World Orthopaedic Concern UK (WOC-UK) 4th Annual Conference, Wigan, June 2017



Abstract

Background

The Fracture Fixation Assessment Tool score (FFATs) was developed as an objective evaluation of post-operative fracture fixation radiographs as a means of appraisal and education. The tool has proven validity, simple to use and based upon AO principles of fracture fixation. This study has been designed to assess how FFATs changes throughout the training program in the UK.

Methods

The local trauma database of a district general hospital, with trauma unit status was used to identify cases.

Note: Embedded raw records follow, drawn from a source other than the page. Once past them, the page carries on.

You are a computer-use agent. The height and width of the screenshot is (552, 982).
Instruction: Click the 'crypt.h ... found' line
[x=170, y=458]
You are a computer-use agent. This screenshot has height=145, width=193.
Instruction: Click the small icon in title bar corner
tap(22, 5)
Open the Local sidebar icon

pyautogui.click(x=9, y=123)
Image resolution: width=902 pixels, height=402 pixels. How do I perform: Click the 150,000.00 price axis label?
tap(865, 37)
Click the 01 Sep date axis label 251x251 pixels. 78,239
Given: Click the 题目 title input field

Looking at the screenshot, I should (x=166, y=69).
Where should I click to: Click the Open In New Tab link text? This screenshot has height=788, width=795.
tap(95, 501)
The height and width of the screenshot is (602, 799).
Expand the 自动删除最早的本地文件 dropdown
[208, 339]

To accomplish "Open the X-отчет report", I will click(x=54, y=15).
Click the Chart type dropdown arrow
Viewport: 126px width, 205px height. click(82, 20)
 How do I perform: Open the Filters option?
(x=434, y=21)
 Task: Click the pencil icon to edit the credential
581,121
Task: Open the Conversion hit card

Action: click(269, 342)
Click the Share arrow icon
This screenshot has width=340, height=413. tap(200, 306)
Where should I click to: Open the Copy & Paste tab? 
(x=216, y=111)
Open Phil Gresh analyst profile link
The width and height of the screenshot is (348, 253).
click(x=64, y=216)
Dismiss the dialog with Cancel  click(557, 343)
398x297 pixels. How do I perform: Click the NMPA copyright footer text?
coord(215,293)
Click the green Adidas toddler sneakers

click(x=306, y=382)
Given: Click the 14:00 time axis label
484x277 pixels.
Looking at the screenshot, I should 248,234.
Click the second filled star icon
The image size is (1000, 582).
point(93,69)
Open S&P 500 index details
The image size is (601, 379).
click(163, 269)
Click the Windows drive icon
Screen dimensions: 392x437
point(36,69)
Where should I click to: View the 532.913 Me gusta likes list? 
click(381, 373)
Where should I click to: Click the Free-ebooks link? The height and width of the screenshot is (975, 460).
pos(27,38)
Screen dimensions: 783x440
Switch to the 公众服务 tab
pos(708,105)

Although FFATs is designed to apply to any fracture fixation, Weber B ankle fractures were selected as common injuries, which constitute indicative cases in T&O training. Grade of the primary surgeon and supervision level were both stratified. The initial and intraoperative radiographs were anonymised and presented to the assessor who had been blinded to the identity and grade of the surgeon, for scoring using FFATs.

Results

293 fractures around the ankle were identified from the Database between 2013 and 2016. After applying the inclusion criteria of Weber B fractures operatively fixed, Specialist training registrars and consultants, there were 99 cases for evaluation. These were grouped by training experience into 4 groups. (ST3-4, ST5-6, ST7-8, Consultants) and demonstrated a trend of increasing scores with experience level with a dip in consultant scores, albeit not statistically significant due to low numbers of cases at higher training grades.

Conclusions

We present our first experience of using FFATs in a uniform series of fractures in surgeons of different training grades. There is a trend to increasing scores throughout training with a dip in consultant scores likely reflecting increased complexity of cases.

Implications

FFATs could prove to be an invaluable appraisal tool for teaching and mentoring surgeons in training both locally in the United Kingdom and remotely overseas.